There are many artists out there who know that having an artist-blog is a great idea to promote yourself as an artist. However, sometimes it is hard to find the right way to promote your artwork in this format! Here are some of the things I see going wrong with artist bloggers and what to do instead.
Hopefully, this blogpost will give some guideline to what mistakes you might see out there and what might work better. Like all advice, however, you have to keep in mind that there always someone for who this does work and I certainly don’t think you should change a winning strategy!
(Of course, blogging should be fun, so only take this advice if you are looking for a more commercial use of your blog!)
1 Not writing about relevant things
This is the number one thing I see going wrong. People who are artist bloggers but blog about the most random topics. I mostly like to follow artists blogs because I want to see their work, their updates and learn from them. (And I want to see their cats, but that is beside the point.)
I am not saying you should not include personal things on your blog or that you can never stray from the topic. A good mix of topics can make your blog more interesting and fun to follow, but that does also mean posting on the topic of art!
I have more on how you approach that angle in my post:
2. Not writing at all
Just uploading pictures is also not the way to go on an artist-blog. I want to know more about you as a person and I want to know what I am looking at.
Providing insight, thoughts and process are just ways you can add value to your art posts!
Just a picture will bore people fast, but your personality can charm people into staying.
Also blogging platforms are not ideal for just posting pictures than social media like Tumblr (which is also kind of a blogging platform but different) and Instagram. Which still requires a good description, by the way.
3. Having bad or no pictures
People like visuals. Pictures, film, GIFs, and infographics do better online. Even when it is as simple as a sign-up form >> Having breaks in your text is super important! But the better the visuals the better your blog!
If you are sharing your art work, it deserves a good picture. You can read all about taking the best picture of your art work in this post right here.
(If you are uploading it, also make sure you are giving it a watermark to protect it against art theft!)
As artist bloggers, we already have great visuals, so it should not be a problem!
4. Not being personal enough
Don’t get too personal! We don’t want to endanger our privacy. However, when you are an artist I feel you are also a brand. Not sharing things about yourself will not help you grow an audience. People love feeling a connection!

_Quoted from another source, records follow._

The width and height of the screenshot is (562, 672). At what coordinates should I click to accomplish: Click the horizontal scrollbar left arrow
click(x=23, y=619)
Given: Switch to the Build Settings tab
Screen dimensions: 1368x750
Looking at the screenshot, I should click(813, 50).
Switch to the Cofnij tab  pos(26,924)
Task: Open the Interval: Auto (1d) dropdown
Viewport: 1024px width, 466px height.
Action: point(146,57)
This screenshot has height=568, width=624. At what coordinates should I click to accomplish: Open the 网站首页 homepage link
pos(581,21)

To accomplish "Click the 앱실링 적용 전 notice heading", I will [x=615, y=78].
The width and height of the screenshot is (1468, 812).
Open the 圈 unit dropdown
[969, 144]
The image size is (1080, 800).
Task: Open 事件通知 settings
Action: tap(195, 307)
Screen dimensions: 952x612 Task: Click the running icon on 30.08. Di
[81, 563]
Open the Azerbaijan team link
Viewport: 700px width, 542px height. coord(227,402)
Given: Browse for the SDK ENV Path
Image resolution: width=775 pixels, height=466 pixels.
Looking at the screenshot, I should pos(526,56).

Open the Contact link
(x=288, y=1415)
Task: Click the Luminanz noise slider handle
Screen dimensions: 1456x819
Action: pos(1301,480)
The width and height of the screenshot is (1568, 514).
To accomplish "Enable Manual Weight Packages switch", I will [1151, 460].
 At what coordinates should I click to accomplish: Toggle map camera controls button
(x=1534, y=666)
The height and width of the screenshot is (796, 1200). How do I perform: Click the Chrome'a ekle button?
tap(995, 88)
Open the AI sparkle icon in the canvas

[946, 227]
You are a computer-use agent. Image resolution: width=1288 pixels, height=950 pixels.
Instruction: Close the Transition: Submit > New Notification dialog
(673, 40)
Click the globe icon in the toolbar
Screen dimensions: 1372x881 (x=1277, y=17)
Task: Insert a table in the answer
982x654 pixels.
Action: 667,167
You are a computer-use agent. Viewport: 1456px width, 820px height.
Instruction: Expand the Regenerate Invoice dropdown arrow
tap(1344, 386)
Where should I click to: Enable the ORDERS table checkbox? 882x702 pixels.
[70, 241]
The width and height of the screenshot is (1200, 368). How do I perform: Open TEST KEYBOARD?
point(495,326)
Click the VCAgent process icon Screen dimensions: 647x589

So share some things about yourself and show some personality. Some examples are sharing your story about how you got where you are or some of your homelife. There are many ways that we can “seem” more personal with our audience. And again this will help you grow a connection.
5. Not promoting yourself and your work enough
If you are too busy just providing value, but you are not telling them what you are selling, people might just not find your work. Make sure you mention your work regularly, tell them about sales and where they can buy your art.
It’s is not weird, it is not bragging. It is your job and nobody will do it for you. If it was someone else’s work you might not hesitate to promote it like crazy. So don’t hesitate to do that for yourself.
Especially when you spend a lot of you other time on providing value for you readers.
Luckily it is not rocket sience! Overall I would say these are pretty easy to fix once you know what does and doesn’t work. Having an interesting blog can really help your audience grow and it can help you get a connection with those people. Done right, it can even become a source of income.
Good content is the biggest basic to a successful blog. Get the basics right and you are already a step further to make your passion your job!
So let me know, do you do some of these? Do you see them around you? And what would your best advice be for artist-bloggers?